Elezioni in Serbia, Aleksandar Vučić consolida il suo potere

Domenica scorsa si sono tenute in Serbia le elezioni politiche generali, che vedevano favorito il blocco di potere uscente, l’alleanza guidata dal Partito Progressista Serbo del presidente della repubblica Aleksandar Vučić. 

Questa vittoria è stata confermata perfino al di là delle più ottimistiche previsioni: accreditata dalle rilevazioni pre-elettorali di un consenso tra il 55% e il 60%, l’alleanza guidata dal Partito Progressista Serbo (SNS) supera addirittura il 62% dei consensi, raccogliendo 189 seggi su 250 del nuovo Parlamento.

Questo Partito Progressista Serbo è una strana creatura: forza nazionalista e conservatrice, collocata a destra e aderente al Partito Popolare europeo, ha ribadito più volte la contrarietà all’ingresso della Serbia nella NATO dimostrandosi invece più disponibile all’apertura alla Cina e al consolidamento della tradizionale alleanza con la Russia. Al contempo la forza politica continua a lavorare per l’adesione del paese all’Unione europea.

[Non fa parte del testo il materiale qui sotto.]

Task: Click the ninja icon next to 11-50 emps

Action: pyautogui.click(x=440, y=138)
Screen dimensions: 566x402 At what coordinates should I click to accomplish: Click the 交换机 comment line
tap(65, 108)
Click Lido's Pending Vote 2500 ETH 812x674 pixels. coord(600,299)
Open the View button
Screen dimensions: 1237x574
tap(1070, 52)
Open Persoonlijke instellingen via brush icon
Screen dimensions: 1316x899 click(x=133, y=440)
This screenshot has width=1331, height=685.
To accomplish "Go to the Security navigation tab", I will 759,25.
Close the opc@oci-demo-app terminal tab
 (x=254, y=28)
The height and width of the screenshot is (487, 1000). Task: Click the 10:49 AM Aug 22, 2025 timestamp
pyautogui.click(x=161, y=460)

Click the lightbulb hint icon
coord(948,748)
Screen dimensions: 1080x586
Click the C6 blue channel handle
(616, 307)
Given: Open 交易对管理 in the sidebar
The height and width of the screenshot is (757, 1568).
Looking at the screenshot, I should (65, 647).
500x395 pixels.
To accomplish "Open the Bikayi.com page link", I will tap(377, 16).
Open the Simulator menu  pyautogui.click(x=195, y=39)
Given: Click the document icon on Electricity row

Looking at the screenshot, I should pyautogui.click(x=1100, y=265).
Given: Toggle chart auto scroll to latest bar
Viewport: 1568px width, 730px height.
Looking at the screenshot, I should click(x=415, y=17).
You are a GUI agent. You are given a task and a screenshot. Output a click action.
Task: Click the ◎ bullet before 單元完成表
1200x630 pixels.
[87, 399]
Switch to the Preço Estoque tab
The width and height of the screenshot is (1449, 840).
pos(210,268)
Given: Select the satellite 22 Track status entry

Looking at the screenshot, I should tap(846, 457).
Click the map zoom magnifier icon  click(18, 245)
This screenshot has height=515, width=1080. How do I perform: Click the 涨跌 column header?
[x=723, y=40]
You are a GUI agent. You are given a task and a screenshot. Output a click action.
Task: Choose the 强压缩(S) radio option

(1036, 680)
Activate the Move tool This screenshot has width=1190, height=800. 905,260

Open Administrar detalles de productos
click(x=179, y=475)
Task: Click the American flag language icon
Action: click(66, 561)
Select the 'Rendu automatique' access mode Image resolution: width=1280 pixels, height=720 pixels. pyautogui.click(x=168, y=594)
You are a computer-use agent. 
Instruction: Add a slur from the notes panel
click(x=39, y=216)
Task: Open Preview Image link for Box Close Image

Altro risultato superiore alle attese è quello del suo alleato di governo, il Partito Socialista Serbo (SPS) dell’attuale ministro degli esteri Ivica Dačić, accreditato di quasi l’11% dei voti e, in proiezione sul nuovo Parlamento, di 32 seggi su 250, forte soprattutto delle ragioni della continuità dell’alleanza, di una certa continuità nell’esercizio delle relazioni internazionali del Paese, del buon insediamento in diverse realtà della Serbia.

Allo stato attuale, solo il movimento SPAS (Alleanza Patriottica Serba) di Aleksandar Šapić, altro movimento orientato a destra, che si avvicina al 4%, sembra avere la certezza di entrare in Parlamento, con circa 12 seggi, mentre le numerose altre formazioni minori, diverse delle quali espressione della destra o addirittura dell’estrema destra del quadro politico serbo, sembrano lontane dalla soglia di sbarramento.